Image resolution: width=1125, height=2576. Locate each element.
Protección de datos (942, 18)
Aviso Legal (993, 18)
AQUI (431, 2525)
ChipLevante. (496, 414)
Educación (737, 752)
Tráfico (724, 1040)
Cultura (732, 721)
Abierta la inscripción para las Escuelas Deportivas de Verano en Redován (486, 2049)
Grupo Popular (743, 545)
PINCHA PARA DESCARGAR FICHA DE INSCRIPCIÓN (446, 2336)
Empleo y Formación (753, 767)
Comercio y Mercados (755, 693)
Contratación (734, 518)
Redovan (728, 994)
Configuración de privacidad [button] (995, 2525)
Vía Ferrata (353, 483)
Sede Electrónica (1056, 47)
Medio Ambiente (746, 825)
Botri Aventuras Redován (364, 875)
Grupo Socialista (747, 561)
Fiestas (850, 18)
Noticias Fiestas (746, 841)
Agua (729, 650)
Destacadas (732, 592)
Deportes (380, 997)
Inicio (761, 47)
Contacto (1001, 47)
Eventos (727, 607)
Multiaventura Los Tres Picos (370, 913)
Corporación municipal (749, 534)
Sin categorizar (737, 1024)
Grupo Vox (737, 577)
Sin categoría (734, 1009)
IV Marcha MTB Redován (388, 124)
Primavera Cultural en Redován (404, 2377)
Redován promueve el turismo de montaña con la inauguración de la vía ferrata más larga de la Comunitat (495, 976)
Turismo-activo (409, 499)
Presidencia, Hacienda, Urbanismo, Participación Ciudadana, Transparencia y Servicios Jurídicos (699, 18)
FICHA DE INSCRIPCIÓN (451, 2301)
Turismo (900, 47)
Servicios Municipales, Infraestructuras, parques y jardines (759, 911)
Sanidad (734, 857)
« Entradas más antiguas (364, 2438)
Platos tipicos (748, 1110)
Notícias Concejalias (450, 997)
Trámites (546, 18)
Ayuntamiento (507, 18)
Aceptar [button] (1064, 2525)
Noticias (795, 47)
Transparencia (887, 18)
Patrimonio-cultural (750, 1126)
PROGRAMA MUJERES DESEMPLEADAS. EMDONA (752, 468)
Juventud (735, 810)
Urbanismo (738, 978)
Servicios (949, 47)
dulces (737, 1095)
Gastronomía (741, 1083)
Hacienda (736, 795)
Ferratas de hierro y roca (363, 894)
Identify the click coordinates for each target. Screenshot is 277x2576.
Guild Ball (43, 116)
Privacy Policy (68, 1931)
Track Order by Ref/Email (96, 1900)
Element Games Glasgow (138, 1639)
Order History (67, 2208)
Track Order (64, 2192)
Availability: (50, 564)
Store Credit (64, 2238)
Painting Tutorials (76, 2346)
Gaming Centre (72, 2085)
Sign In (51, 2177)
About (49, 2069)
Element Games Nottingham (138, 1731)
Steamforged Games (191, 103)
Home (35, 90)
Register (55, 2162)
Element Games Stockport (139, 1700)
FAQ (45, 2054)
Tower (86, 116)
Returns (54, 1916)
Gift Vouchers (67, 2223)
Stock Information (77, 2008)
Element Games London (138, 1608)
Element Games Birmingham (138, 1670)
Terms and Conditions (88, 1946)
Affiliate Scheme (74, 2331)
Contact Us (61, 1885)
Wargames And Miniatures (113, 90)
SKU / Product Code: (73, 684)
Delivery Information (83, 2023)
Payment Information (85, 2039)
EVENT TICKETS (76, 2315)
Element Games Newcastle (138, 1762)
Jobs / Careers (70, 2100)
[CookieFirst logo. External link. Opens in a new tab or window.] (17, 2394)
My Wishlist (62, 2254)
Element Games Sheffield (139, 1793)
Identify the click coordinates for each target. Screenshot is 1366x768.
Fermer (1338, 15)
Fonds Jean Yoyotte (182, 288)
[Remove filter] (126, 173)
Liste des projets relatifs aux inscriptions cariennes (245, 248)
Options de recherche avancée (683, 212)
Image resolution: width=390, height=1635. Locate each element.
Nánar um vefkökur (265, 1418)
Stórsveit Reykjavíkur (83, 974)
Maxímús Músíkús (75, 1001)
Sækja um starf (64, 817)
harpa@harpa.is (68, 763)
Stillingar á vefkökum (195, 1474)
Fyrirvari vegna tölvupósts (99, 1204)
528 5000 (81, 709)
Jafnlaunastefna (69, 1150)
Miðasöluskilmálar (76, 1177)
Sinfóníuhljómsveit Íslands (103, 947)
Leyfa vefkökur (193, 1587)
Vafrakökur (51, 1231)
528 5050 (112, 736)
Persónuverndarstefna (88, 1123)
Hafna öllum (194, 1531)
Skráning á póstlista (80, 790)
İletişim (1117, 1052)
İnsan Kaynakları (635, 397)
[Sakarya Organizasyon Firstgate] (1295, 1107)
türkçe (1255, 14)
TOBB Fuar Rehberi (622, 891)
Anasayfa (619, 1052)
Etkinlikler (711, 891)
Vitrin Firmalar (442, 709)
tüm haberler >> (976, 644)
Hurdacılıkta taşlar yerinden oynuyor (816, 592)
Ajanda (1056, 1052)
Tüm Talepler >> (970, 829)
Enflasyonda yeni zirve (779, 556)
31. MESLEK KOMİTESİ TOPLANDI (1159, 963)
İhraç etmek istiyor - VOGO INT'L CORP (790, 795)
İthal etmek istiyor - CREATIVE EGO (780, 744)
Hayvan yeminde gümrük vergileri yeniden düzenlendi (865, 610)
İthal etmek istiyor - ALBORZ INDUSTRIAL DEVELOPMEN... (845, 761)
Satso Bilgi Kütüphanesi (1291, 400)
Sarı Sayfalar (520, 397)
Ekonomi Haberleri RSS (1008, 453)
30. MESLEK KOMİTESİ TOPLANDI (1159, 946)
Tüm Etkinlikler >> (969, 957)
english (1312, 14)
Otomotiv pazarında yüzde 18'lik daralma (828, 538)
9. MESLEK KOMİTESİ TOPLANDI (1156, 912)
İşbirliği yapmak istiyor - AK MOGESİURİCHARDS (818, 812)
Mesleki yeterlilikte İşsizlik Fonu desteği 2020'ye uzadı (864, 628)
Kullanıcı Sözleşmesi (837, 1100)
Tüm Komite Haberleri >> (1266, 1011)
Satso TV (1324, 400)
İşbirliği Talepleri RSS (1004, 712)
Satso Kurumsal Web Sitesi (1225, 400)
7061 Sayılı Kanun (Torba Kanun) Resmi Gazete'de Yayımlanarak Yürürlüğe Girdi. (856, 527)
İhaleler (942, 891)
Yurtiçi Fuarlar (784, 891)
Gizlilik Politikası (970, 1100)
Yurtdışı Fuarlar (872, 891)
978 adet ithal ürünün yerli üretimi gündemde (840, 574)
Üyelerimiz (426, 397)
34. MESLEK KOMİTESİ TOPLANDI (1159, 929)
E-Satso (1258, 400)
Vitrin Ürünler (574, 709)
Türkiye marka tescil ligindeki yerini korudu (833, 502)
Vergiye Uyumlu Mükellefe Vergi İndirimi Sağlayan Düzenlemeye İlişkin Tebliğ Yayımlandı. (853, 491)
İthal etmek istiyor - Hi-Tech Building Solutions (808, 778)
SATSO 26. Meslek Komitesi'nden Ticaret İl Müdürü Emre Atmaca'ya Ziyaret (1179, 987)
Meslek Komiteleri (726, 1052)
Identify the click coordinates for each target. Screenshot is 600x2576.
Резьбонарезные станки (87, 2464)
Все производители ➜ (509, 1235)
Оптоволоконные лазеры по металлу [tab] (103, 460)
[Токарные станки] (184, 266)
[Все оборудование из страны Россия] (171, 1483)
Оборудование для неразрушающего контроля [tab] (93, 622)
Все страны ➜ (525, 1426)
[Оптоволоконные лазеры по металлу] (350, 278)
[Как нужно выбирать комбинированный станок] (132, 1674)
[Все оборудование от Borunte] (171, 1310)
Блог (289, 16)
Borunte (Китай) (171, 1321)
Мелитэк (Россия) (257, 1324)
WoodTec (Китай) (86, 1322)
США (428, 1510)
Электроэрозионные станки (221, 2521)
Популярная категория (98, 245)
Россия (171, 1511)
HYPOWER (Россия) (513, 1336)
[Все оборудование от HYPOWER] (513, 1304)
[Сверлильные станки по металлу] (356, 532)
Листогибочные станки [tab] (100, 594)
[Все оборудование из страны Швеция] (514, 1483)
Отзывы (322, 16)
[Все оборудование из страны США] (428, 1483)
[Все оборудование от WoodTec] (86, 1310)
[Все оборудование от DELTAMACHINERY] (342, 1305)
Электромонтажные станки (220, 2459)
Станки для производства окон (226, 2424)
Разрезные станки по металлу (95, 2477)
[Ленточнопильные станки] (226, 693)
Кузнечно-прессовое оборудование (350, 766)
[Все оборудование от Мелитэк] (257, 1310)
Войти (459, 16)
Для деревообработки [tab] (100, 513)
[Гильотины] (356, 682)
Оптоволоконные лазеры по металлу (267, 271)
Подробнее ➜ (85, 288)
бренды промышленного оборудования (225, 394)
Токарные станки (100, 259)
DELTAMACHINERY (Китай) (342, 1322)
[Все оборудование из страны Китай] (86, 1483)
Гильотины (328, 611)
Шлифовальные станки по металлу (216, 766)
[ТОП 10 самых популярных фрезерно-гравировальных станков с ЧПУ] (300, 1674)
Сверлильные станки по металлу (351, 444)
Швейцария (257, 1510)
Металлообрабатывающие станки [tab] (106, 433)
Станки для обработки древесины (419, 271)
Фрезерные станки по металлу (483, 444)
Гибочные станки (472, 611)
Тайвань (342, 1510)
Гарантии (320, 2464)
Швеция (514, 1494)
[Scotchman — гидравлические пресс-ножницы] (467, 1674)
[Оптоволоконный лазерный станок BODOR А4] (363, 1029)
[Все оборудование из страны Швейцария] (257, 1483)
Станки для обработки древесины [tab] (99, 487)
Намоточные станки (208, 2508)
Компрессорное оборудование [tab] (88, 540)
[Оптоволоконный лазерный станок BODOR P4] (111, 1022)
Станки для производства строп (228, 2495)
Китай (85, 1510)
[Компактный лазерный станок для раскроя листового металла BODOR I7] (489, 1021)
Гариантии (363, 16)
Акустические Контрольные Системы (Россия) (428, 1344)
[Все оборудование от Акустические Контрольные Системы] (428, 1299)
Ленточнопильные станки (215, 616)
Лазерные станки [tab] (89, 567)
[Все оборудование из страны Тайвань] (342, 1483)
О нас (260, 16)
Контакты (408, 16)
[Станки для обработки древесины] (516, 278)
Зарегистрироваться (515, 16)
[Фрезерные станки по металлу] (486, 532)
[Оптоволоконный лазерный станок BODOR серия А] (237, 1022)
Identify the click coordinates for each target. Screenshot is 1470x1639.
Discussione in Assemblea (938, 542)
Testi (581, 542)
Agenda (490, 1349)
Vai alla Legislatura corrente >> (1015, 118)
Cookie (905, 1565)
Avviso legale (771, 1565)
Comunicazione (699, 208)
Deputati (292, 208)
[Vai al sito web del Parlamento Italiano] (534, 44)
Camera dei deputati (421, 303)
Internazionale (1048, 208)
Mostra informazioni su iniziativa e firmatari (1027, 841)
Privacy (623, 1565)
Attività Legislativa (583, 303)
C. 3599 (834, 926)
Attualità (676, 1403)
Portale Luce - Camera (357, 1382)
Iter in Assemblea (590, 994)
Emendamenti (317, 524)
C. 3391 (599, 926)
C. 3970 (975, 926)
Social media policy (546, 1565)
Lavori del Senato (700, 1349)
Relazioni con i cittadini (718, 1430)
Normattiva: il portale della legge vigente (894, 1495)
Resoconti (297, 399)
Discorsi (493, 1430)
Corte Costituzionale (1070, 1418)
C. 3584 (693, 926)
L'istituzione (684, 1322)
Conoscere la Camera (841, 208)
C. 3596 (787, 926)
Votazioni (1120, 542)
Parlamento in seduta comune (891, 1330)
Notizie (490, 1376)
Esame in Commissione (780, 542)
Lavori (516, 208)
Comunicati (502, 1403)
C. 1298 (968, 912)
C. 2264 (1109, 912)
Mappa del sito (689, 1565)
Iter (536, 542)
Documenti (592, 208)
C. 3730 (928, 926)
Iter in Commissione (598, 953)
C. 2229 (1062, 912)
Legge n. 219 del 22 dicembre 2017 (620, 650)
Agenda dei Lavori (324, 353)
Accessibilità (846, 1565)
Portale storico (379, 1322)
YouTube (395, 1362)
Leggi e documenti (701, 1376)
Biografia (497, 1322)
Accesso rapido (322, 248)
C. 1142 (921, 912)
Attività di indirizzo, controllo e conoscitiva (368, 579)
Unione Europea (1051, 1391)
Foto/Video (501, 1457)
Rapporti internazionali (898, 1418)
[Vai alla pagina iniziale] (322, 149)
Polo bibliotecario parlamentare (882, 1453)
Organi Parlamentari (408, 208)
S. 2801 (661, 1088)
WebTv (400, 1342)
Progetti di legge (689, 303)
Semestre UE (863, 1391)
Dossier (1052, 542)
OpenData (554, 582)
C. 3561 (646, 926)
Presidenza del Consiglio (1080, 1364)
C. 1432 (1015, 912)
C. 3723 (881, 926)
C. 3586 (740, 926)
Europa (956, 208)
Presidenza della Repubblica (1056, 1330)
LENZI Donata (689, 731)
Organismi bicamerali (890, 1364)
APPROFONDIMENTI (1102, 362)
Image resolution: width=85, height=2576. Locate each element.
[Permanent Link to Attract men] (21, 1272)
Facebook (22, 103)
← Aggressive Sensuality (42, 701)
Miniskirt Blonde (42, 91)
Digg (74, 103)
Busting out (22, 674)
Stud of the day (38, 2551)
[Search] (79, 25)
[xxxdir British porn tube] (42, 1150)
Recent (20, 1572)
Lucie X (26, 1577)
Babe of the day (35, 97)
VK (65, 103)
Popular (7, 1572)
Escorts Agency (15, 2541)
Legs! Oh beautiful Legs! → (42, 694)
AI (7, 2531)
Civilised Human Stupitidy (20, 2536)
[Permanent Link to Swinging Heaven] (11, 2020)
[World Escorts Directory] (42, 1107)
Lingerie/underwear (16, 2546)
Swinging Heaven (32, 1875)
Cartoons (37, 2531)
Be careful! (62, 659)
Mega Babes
::::::
▸ What is required
Each line in the data that holds the string "TOPLANDI" must be returned.

▸ Task response
31. MESLEK KOMİTESİ TOPLANDI (1159, 963)
30. MESLEK KOMİTESİ TOPLANDI (1159, 946)
9. MESLEK KOMİTESİ TOPLANDI (1156, 912)
34. MESLEK KOMİTESİ TOPLANDI (1159, 929)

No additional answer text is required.